Recorded data -
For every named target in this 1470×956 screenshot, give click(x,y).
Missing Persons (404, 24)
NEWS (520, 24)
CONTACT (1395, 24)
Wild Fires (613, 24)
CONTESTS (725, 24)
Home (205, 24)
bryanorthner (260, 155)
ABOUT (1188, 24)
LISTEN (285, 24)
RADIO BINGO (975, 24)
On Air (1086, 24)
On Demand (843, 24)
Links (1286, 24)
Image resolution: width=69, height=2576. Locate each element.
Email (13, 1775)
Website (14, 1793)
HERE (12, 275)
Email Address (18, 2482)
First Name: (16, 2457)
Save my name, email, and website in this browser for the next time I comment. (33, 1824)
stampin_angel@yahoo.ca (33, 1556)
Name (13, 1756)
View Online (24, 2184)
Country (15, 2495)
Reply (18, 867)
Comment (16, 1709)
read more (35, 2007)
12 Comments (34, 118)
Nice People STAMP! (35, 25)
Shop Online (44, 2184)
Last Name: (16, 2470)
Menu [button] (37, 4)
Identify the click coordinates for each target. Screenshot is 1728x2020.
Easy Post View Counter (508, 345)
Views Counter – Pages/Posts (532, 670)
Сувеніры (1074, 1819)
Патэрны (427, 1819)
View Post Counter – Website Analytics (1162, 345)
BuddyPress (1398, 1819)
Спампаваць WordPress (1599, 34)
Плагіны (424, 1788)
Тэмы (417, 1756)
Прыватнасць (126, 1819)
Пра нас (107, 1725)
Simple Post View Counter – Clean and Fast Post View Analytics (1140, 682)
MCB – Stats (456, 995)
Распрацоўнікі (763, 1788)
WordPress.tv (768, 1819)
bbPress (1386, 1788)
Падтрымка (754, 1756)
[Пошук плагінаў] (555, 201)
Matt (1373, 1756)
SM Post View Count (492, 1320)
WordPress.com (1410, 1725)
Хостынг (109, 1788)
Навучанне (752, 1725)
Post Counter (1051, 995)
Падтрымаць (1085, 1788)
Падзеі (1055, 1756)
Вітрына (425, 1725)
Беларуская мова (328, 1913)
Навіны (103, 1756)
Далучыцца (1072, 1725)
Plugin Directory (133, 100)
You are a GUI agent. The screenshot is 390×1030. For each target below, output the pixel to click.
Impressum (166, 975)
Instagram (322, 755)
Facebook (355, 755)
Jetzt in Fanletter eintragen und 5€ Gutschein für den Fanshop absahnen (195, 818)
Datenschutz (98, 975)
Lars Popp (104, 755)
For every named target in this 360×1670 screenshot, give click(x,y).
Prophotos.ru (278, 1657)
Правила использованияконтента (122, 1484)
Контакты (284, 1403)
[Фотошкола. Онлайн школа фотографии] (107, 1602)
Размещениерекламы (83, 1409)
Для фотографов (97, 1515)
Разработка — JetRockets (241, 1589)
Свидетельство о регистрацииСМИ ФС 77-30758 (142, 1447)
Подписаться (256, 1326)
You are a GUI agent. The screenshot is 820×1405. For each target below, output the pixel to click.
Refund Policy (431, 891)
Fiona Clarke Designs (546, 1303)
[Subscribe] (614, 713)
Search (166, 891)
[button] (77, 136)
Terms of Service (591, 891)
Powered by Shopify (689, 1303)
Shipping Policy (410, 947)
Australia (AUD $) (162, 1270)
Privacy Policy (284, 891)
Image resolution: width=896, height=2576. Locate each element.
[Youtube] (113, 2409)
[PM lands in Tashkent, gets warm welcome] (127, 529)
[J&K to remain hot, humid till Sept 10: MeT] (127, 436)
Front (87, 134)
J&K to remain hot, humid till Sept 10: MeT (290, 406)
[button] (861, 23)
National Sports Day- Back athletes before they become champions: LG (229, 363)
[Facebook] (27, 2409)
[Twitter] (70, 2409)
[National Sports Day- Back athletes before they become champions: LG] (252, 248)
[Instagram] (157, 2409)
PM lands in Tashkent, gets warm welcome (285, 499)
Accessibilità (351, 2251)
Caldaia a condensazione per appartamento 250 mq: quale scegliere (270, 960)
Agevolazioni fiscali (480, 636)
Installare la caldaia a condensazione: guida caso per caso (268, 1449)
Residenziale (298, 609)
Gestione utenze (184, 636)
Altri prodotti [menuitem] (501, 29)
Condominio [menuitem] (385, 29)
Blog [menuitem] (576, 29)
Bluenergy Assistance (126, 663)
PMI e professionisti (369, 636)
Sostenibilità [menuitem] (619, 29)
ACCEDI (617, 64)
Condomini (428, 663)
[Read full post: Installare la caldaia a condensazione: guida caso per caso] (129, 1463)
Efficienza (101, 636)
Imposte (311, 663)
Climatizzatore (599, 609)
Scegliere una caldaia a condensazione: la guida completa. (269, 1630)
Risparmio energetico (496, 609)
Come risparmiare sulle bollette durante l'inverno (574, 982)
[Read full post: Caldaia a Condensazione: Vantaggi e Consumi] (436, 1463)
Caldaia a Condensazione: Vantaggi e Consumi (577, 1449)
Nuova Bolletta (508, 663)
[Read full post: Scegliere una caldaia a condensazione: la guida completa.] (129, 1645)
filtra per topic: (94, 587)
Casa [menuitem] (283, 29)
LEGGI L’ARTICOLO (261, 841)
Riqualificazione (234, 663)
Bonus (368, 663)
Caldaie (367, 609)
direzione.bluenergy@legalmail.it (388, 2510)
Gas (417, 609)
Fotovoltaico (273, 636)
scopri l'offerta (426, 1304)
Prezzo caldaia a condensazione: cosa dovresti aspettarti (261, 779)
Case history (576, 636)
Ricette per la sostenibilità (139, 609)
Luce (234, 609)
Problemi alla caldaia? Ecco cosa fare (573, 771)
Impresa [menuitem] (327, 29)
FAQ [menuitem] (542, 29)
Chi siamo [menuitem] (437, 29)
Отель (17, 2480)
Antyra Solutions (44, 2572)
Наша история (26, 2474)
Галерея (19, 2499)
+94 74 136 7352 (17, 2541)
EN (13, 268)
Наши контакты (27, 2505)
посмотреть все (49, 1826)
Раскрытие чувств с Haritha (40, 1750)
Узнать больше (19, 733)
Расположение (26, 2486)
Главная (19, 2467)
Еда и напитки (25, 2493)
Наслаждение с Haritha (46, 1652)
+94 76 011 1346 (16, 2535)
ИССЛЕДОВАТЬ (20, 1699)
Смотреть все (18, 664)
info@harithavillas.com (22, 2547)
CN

WHAT THE EXERCISE ASKS - Lines that contain "before" should be pulled from the entries above and reported.

EXERCISE RESULT -
National Sports Day- Back athletes before they become champions: LG (229, 363)
[National Sports Day- Back athletes before they become champions: LG] (252, 248)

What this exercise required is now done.